I don't really trust local backups. They are good for immediate restores, sure. But so are trash bins/deleted items (depending on O/S), if you inadvertently deleted something. If something happens to my computer or location where the computer is, a local backup is of no value.

My complete backup scheme is multi-pronged:

  1. Key data is kept in a RAID volume. So a single loss of a disk (or even a loss of two disks) would not result in any data loss for me. But this is resiliency, and NOT a backup.

  2. I back up to a local external encrypted disk that is swapped with a counterpart in a safe deposit box weekly (the data in the safe deposit box is one week old at worst). This gives me relatively immediate access to my data, assuming my home is intact. It is external, so if something happens to the computer itself, the data is still intact. And if I need to restore 2.4TB of data, I'm not doing that over an internet connection (much faster to get most of my data back).

  3. Automated encrypted backups to multiple cloud providers that I deem reliable (listed in prior posting here). Unreliable cloud providers mean that my data is unreliable, and unreliable backup data makes the backups of minimal value unless you're lucky. I don't want my backups to rely on luck.

  4. As mentioned above, I do use two reliable backup providers, and they are kept in sync as per Backing up to multiple storages. This has a number of key advantages to me: In-sync backups (so I don't perhaps struggle at restore time with what is where), and migration to a new backup provider doesn't mean dumping all my history. That was the case in the past, and that sucks. Being able to get something from six months ago is of real value to me, even if I changed a cloud provider two months ago.

But this is me, and while I think good backup hygiene is important, I certainly don't want to be preachy. You're absolutely right in saying that there is no one perfect and universal rule. Backups have to right for me and my lifestyle.
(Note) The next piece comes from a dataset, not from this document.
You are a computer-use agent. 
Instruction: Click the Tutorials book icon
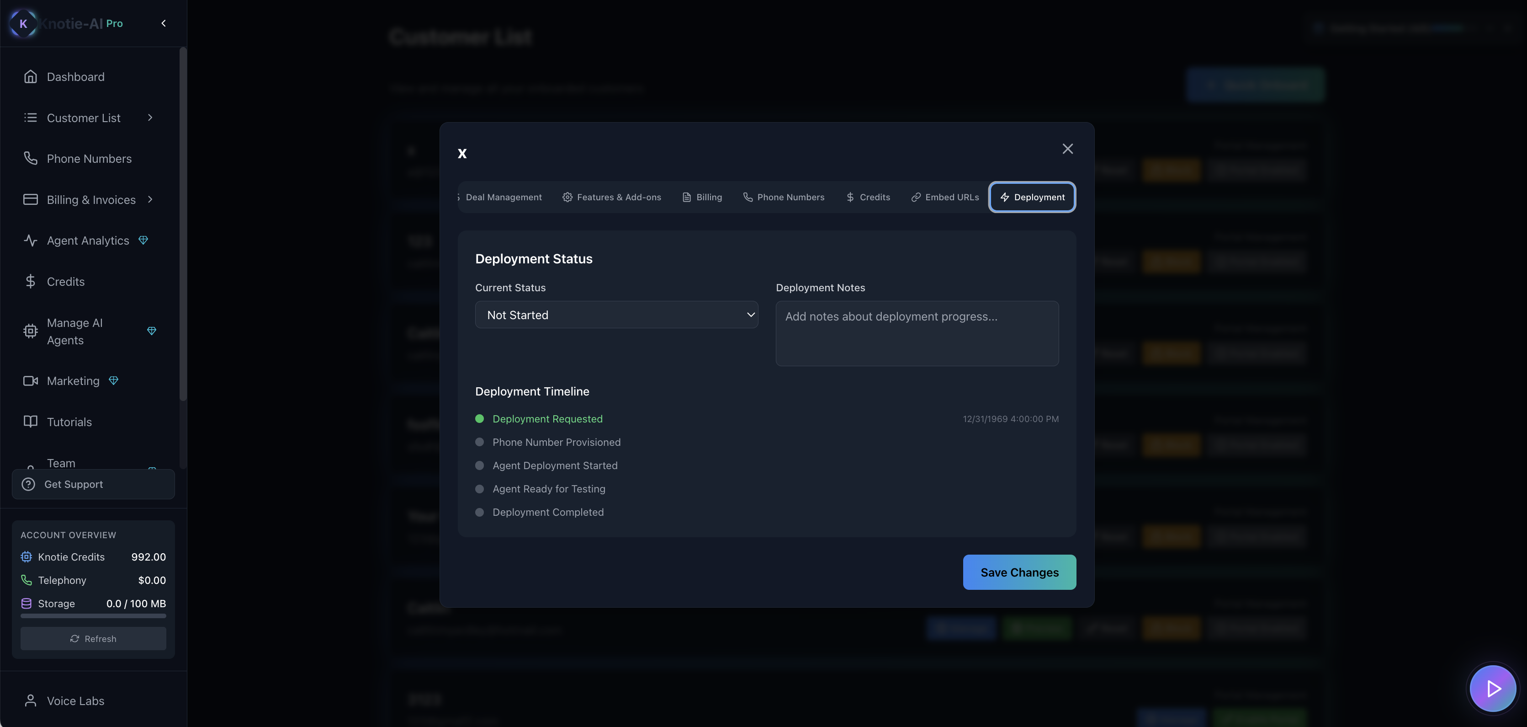tap(30, 422)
Otherwise, over time, I get lazy and backups don't happen. And that's the worst thing of all: No recent backups when I need them.
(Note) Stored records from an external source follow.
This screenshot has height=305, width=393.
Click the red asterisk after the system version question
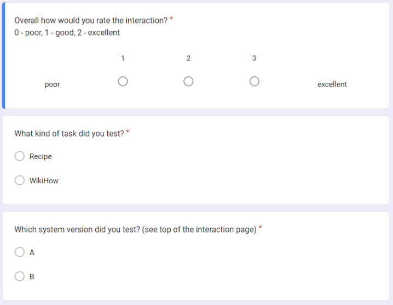click(x=261, y=228)
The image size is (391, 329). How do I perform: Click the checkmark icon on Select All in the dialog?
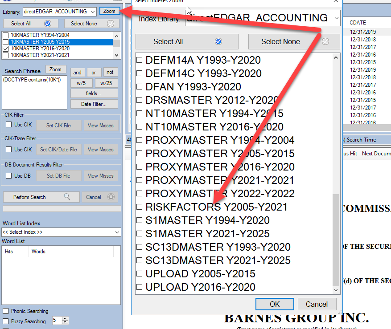[218, 41]
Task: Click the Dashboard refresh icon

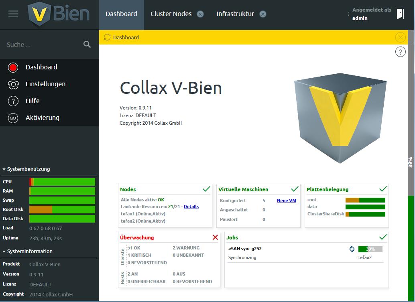Action: (107, 37)
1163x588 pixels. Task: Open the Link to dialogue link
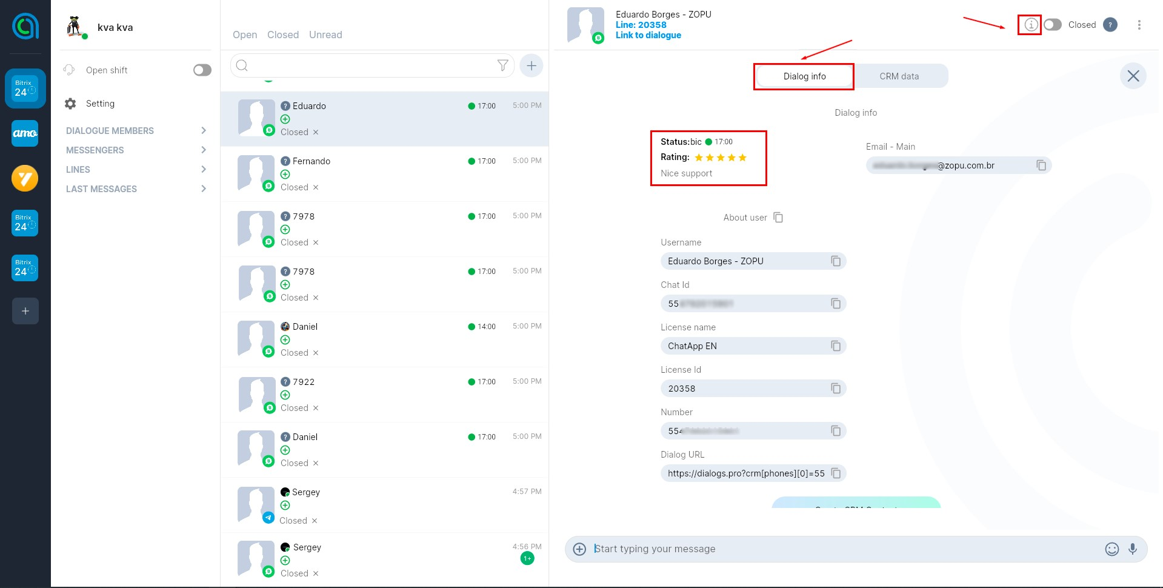[648, 35]
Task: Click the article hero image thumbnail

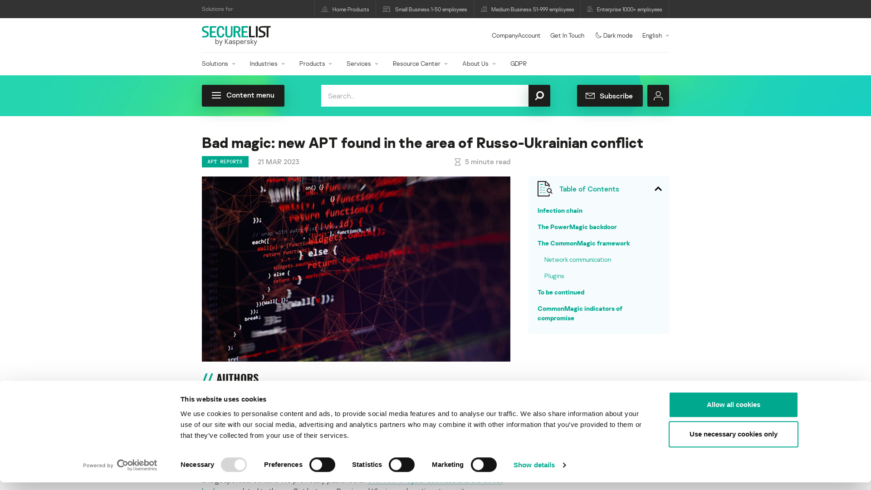Action: point(356,269)
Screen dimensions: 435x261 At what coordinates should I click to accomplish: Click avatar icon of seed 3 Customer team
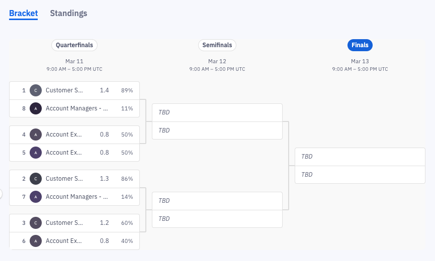click(35, 223)
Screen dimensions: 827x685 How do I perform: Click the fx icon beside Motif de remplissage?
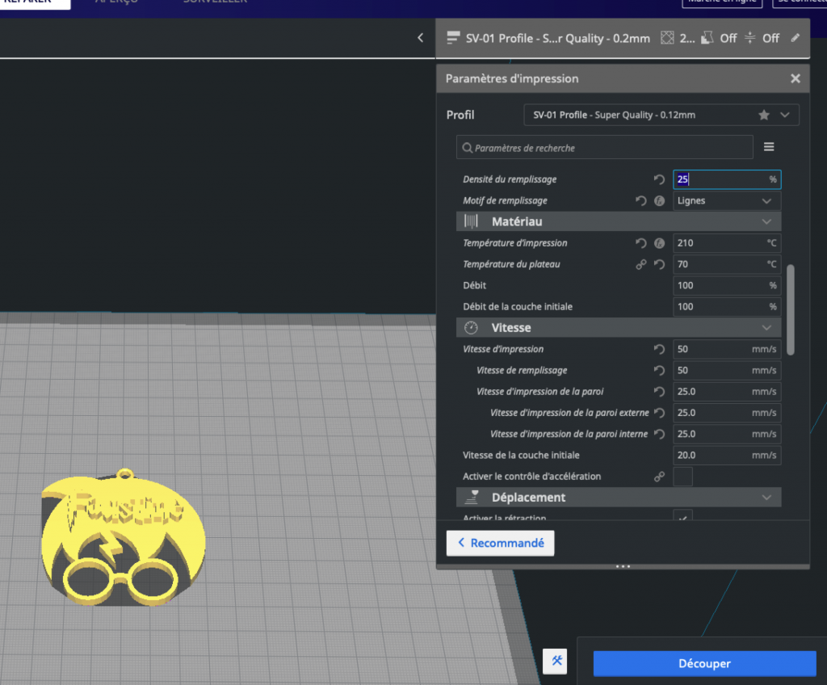click(x=659, y=200)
You also have to take other considerations into concern: How important is data loss? If data loss isn't a big deal to you, then backups are probably not worthwhile at all. But if data loss is tolerable, then perhaps a local backup is good enough (although automation is important to make sure things happen when they should).
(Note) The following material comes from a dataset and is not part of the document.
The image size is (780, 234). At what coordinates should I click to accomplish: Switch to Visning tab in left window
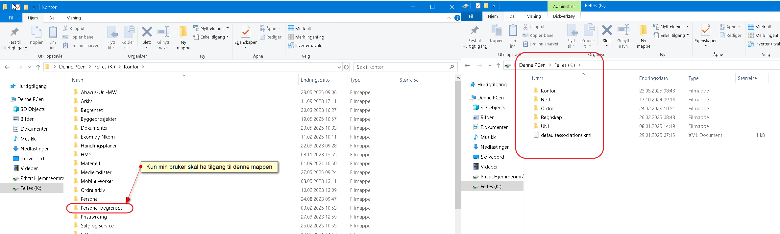74,18
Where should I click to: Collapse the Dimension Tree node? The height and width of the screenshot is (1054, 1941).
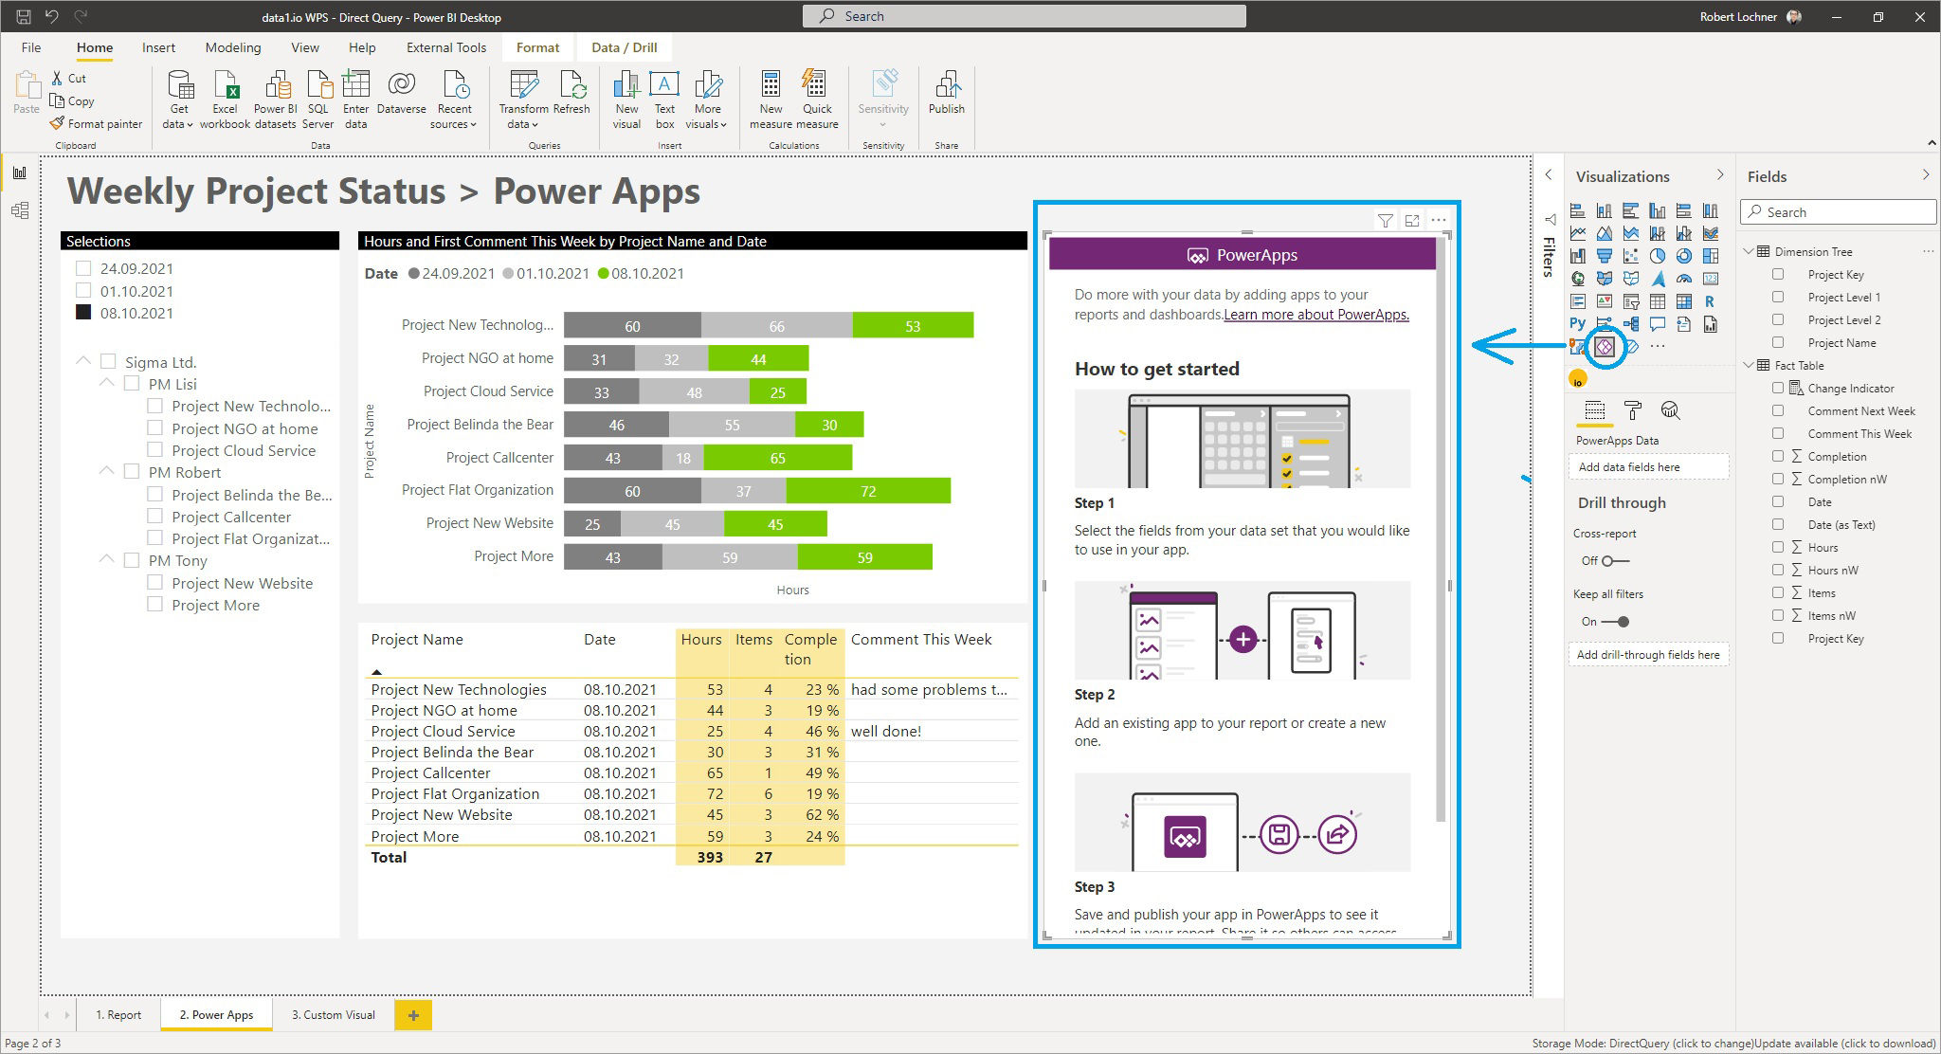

Anyway, this is digressing. I'll look at continueOnError along with a retry option. It would be nice if retry wasn't necessary (duplicacy should be resilient for errors that can be retried). While Gilbert is working on that, duplicacy today is not as resilient as I'd like.

jeffaco commented 5 years ago

I don't think I'll do retry, as I just heard from Gilbert on this post:

I did look at it before releasing 2.1.2 and realized that the fix was in 2.1.1 but somehow it didn't catch the broken pipe error. My plan is to add retrying to the chunk uploader which would be a cleaner and more general fix. And it should be in 2.1.3.

So, given this, I don't think retry makes sense anymore. Cool.

I still agree that continueOnError would be useful for you, @Ossssip, and I hope to take a look at this soon. It's next on my list.

jeffaco commented 5 years ago

@Ossssip This has been idle for a while. I'd like to close out this issue, either by punting the feature or doing the work. Given that others haven't asked for it, I can only assume that it's mostly important to you.

So, some questions:

  1. Are you still looking for this feature? Or have you worked around it? If you have worked around it, I can just close this issue.
  2. If you are still looking for this feature: Would you like to do a PR for this? If your PR works and doesn't break things, I'd definitely take it! 😄
  3. If you are still looking for this feature, but can't or won't do a PR, then I can look at it. I have other things I'd rather be doing, but this has been outstanding long enough ...

So let me know your thoughts, thanks!

Ossssip commented 5 years ago

Dear @jeffaco, thanks for coming back to this issue. I think it can be closed, as I am fully satisfied with the existing version of your tool -- I have created separate configs for different storages, and it works well for me.